Major chart success was not far away and in 1965, Stewart recorded two self-written songs, "I Do Love You" (No. 6 R&B, No. 26 Pop), which featured his brother Johnny Stewart as one of the backing vocalists with his partner James English, and "Sitting in the Park" (No. 4 R&B, No. 24 Pop). His idiosyncratic improvisational technique of doubling-up, scatting his words and trilling his lips made his style unique in the 1960s.

In 1966, Stewart recorded the LP Unbelievable. The first single released from that album was Stewart's radical interpretation of the George Gershwin song, "Summertime", a Top 10 hit on both the pop and R&B charts.

The follow-up single was Stewart's cover version of the Doris Day hit "Secret Love", which reached the Pop Top 30 and just missed the Top 10 on the R&B chart. Stewart continued to record throughout the remainder of the 1960s on Chess without major success.  A weight problem worsened, and he developed diabetes. Stewart suffered minor injuries in a motorcycle accident in 1969.

Health and death
Stewart's weight caused him several health problems, culminating in diabetes, a condition that may have contributed to his motorcycle accident in 1969.

He died in a broad-daylight car accident in January 1970, at age 32. The accident happened when the Ford Thunderbird that Stewart was driving approached a bridge across the Neuse River near Smithfield, North Carolina (presumably on Interstate 95). His car left the highway, ran along the median strip at a slight angle to the highway, struck the bridge abutment, and then plunged into the river, killing Stewart and his three passengers instantly. The other victims in the accident were members of Stewart's band: Norman P. Rich, 39, of Washington, D.C.; William Cathey, 32 of Charlotte, N.C.; and Rico Hightower, 22 of Newark, New Jersey. The four musicians were driving to a nightclub show in Columbia, South Carolina at the time of the wreck. The car had been purchased only 12 days before and had been driven only 1,400 miles before the accident occurred.

Stewart was buried in National Harmony Memorial Park in Landover, Maryland.

Lawsuit and trial
Sarah Stewart, the executrix of his estate, sued Ford Motor Company on behalf of his estate, claiming mechanical failure was the cause of the accident. The first trial was won by Ford Motor Company, but on appeal the court ruled that the trial court's refusal to give the requested jury instructions was in error and ordered the case reversed and remanded. The case was then settled out of court.

Musical legacy
During the late 1970s and early 1980s, his music was popular among Latino, specifically Chicano, youth on the West Coast. Stewart was inducted into the Washington Area Music Association Hall of Fame in 2002.

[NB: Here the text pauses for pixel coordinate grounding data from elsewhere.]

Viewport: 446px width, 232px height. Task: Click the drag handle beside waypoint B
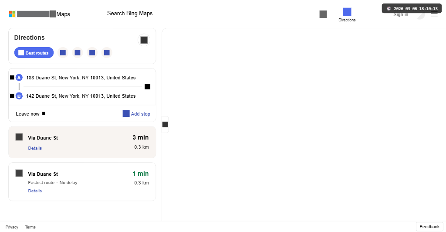point(12,96)
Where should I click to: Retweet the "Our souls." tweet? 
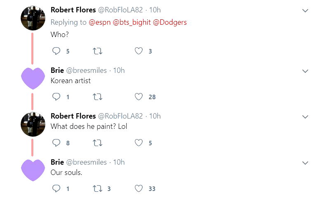tap(98, 189)
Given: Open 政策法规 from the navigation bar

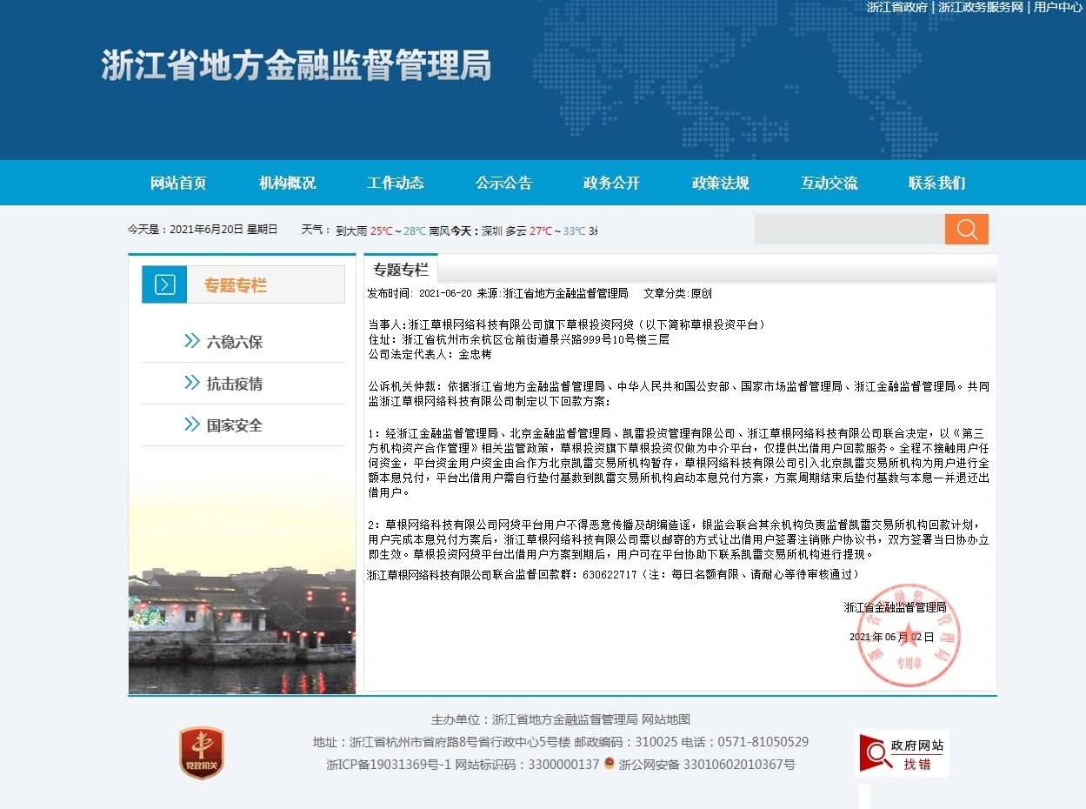Looking at the screenshot, I should tap(720, 183).
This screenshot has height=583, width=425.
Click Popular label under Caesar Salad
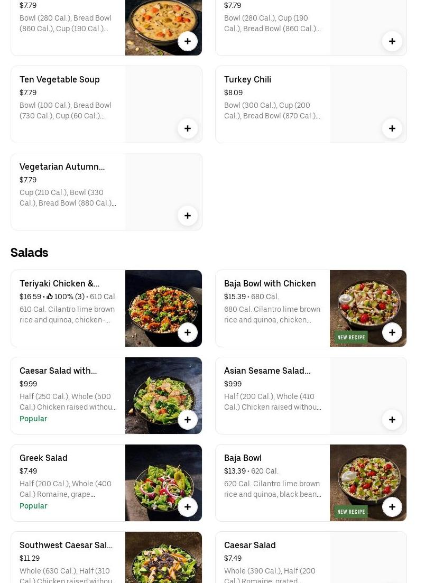[x=33, y=419]
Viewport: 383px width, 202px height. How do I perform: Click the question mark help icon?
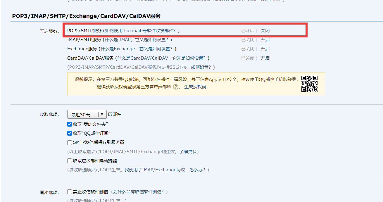[x=175, y=87]
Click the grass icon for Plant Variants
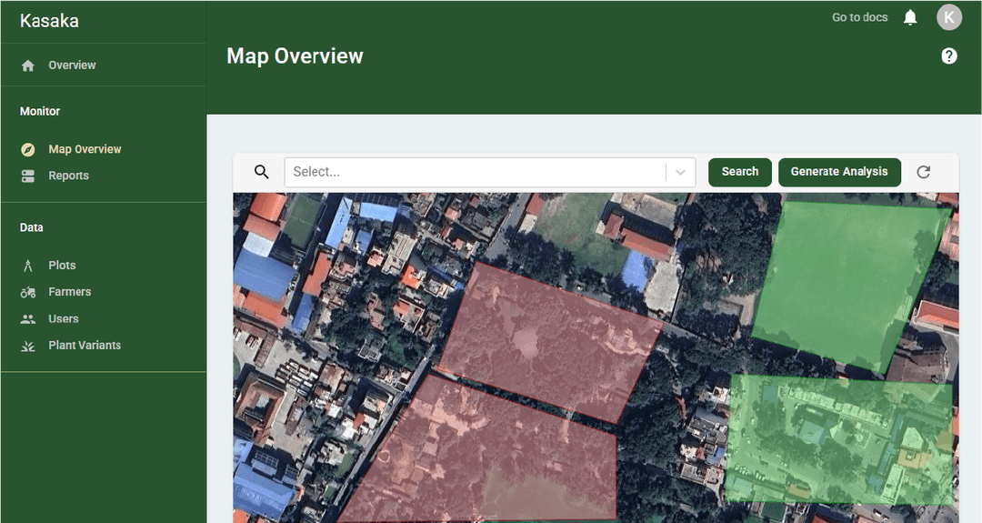Screen dimensions: 982x523 (x=28, y=346)
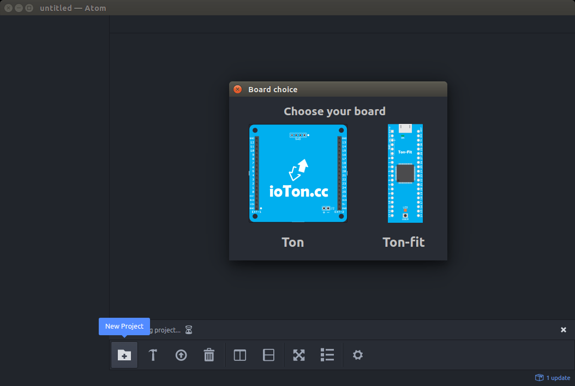
Task: Click the hourglass icon beside project status
Action: [189, 330]
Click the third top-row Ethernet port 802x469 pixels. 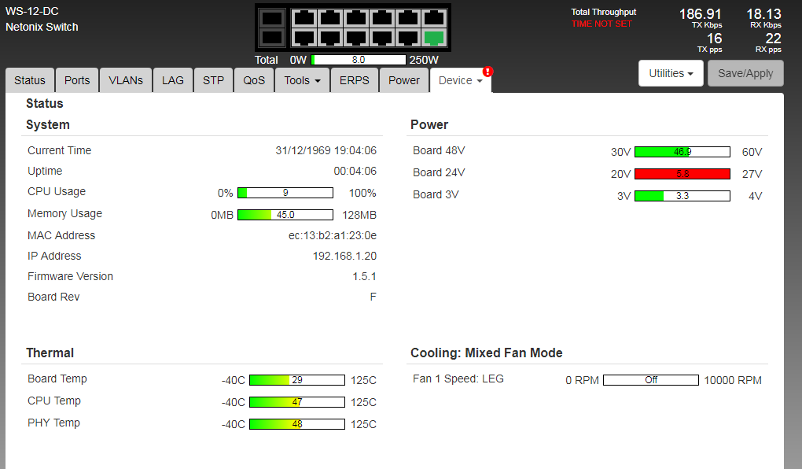355,18
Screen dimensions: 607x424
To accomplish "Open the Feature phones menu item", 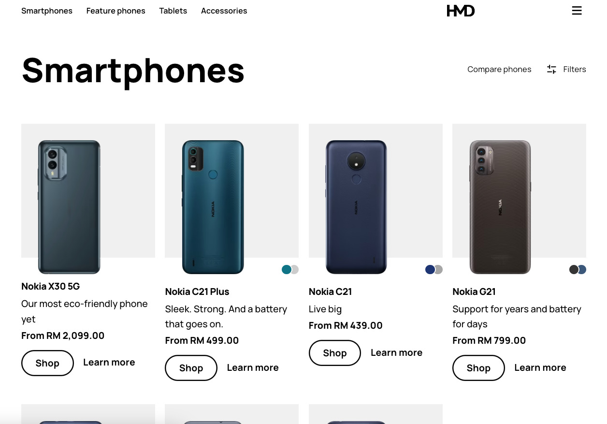I will (x=116, y=11).
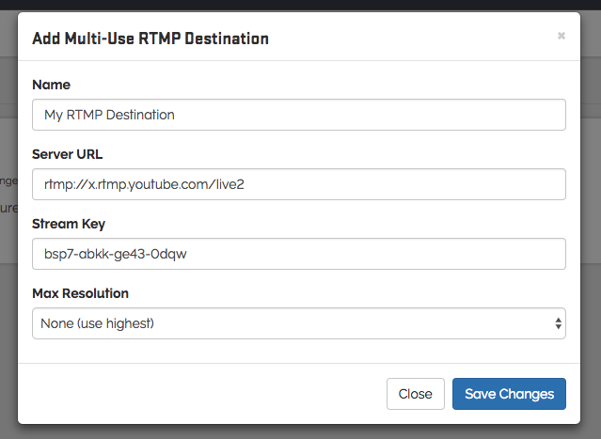Click empty footer area left of Close

188,394
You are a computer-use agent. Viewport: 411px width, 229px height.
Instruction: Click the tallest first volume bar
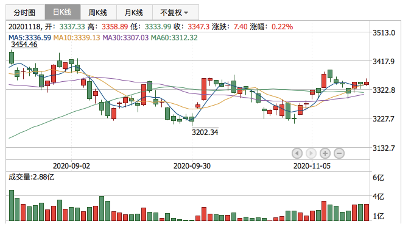pyautogui.click(x=12, y=205)
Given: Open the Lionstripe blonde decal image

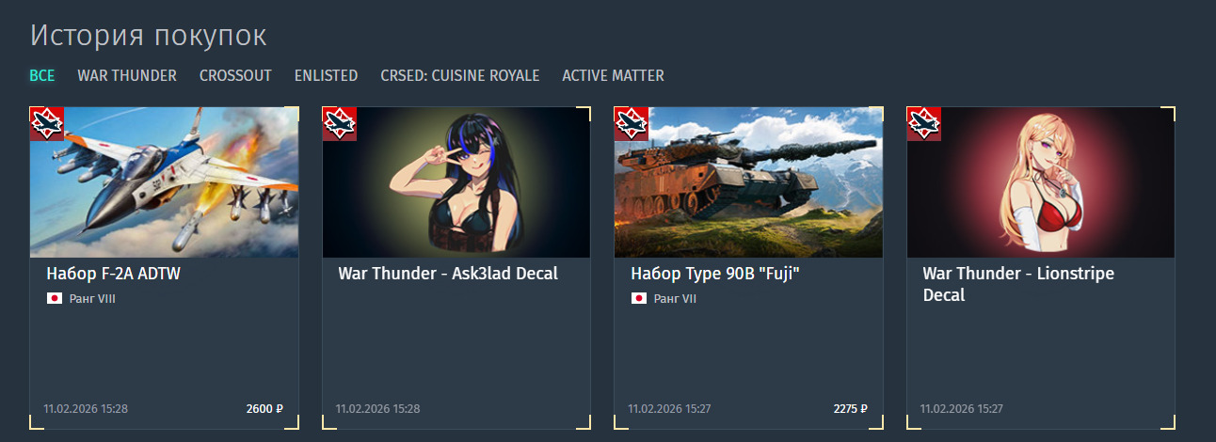Looking at the screenshot, I should 1041,182.
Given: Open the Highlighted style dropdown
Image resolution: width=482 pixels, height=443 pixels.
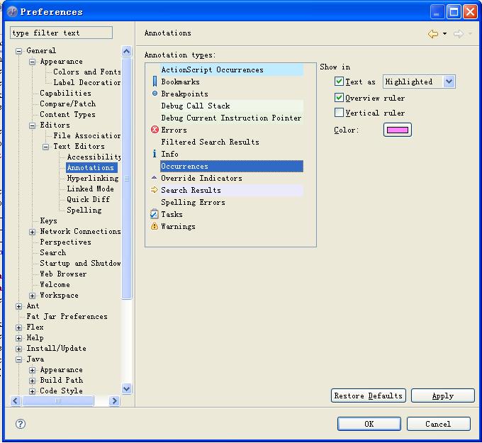Looking at the screenshot, I should [x=448, y=82].
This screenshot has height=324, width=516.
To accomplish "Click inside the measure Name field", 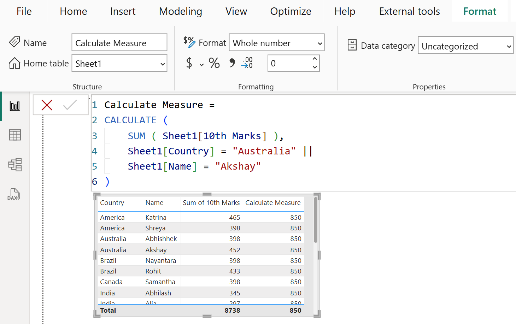I will click(119, 42).
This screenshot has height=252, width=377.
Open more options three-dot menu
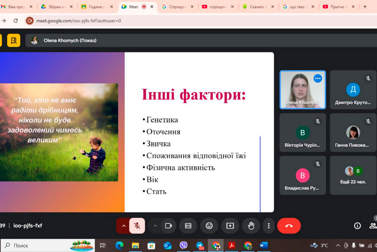pos(269,226)
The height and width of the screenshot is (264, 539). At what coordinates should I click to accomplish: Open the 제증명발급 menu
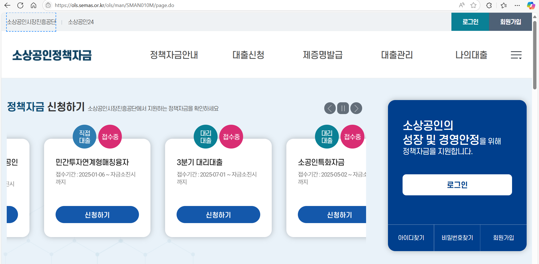pyautogui.click(x=323, y=55)
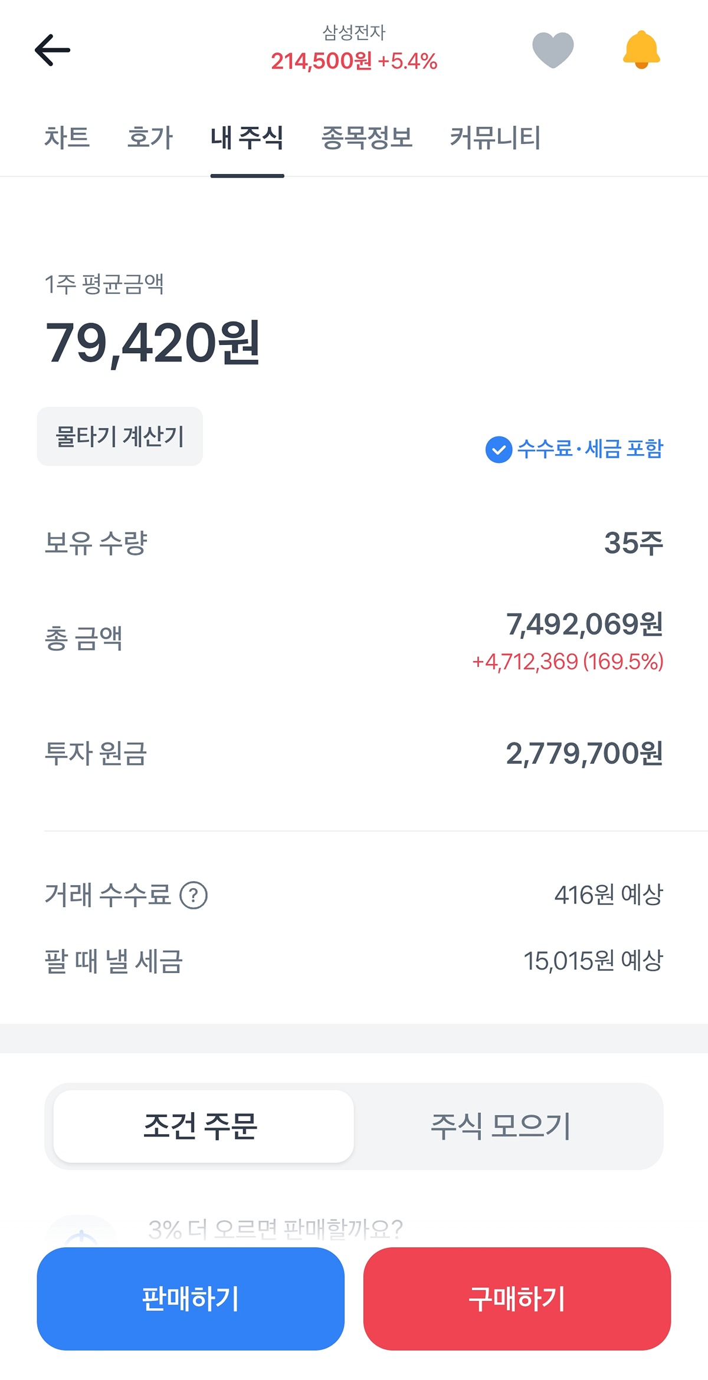The height and width of the screenshot is (1380, 708).
Task: Click the 거래 수수료 help question icon
Action: click(x=194, y=895)
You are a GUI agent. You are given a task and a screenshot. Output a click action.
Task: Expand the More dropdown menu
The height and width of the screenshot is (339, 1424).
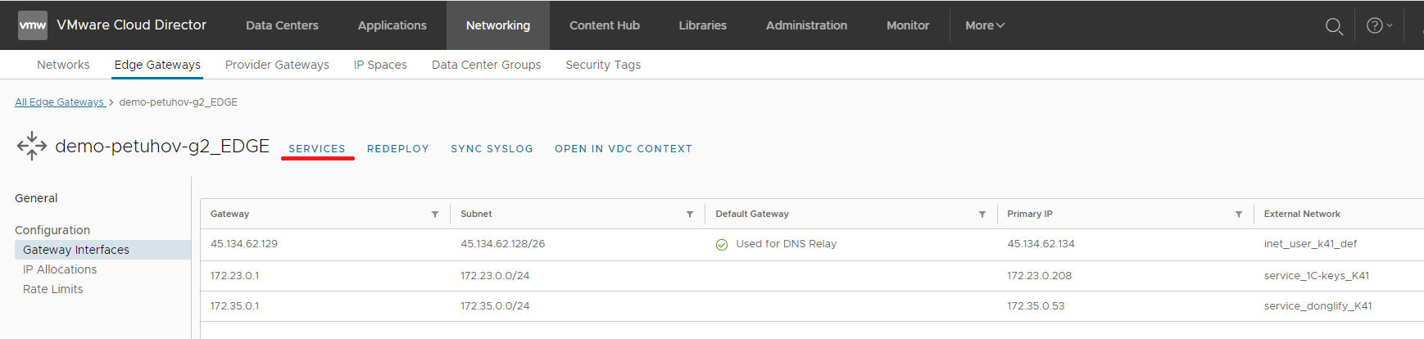[985, 25]
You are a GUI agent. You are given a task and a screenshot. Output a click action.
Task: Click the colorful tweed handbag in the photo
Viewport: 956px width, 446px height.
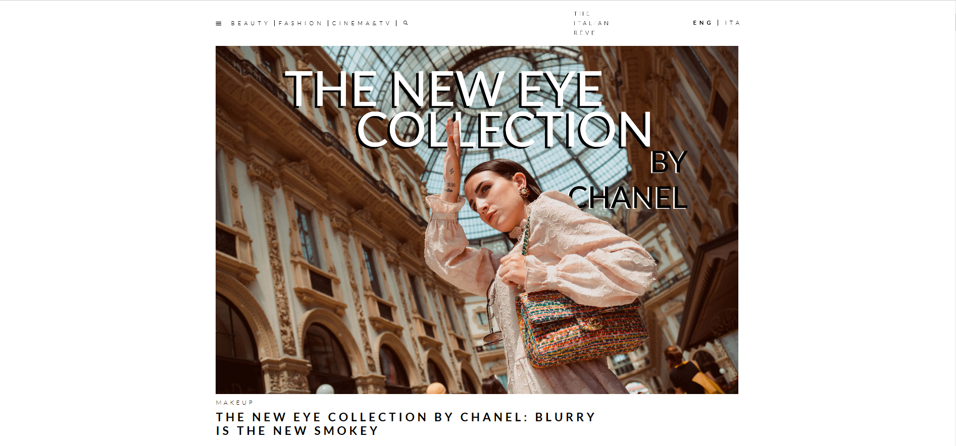coord(582,328)
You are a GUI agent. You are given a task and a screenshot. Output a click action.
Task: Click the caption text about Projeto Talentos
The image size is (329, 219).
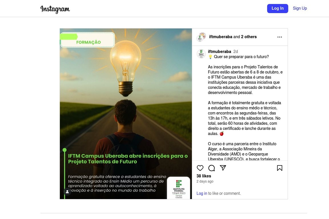click(x=245, y=80)
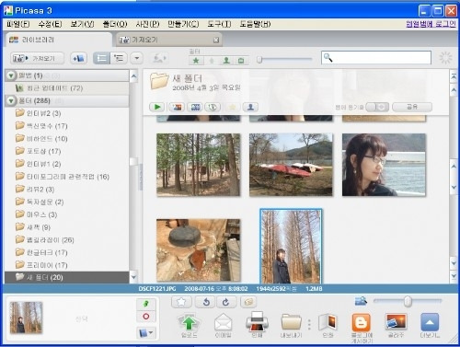Click the collage icon in bottom toolbar
Screen dimensions: 460x347
tap(396, 322)
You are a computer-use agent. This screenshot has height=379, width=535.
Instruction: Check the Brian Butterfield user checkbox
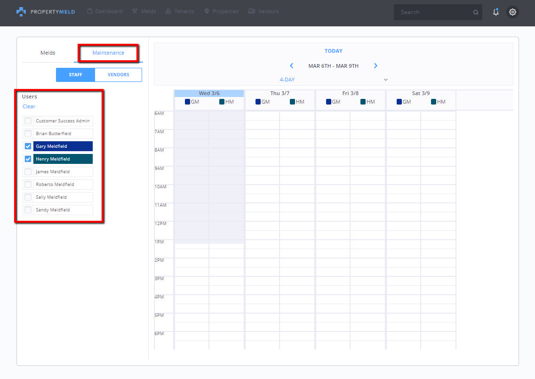click(28, 134)
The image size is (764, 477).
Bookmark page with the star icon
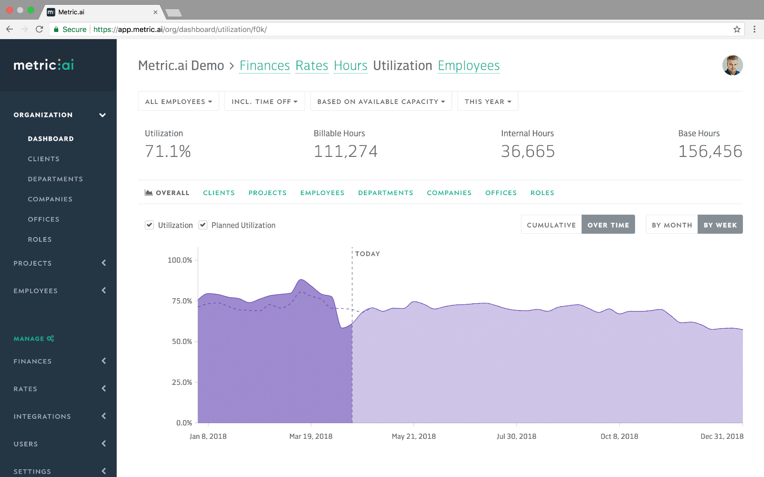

His version of "Summertime" was one of the songs featured on Bob Dylan's Theme Time Radio Hour show, and was one of the few artists Dylan actually responded about during his mainly fictitious email responses to listener questions. His version of "Summertime" was also featured in the last scene and on the soundtrack of the 2003 movie Stuck on You. His musical legacy is also being kept alive by several talented family members in his hometown of Washington D.C. Cousins Grace Ruffin who is a member of the '60s group The Four Jewels, singer and musician Calvin C. Ruffin Jr. and local Washington, D.C. independent recording artist Dane Riley, continue to perform several of his hits during their concerts.

NRBQ has performed "Sitting In The Park" as a fluctuating part of their set list since 1970. Three versions have been released by NRBQ on CD.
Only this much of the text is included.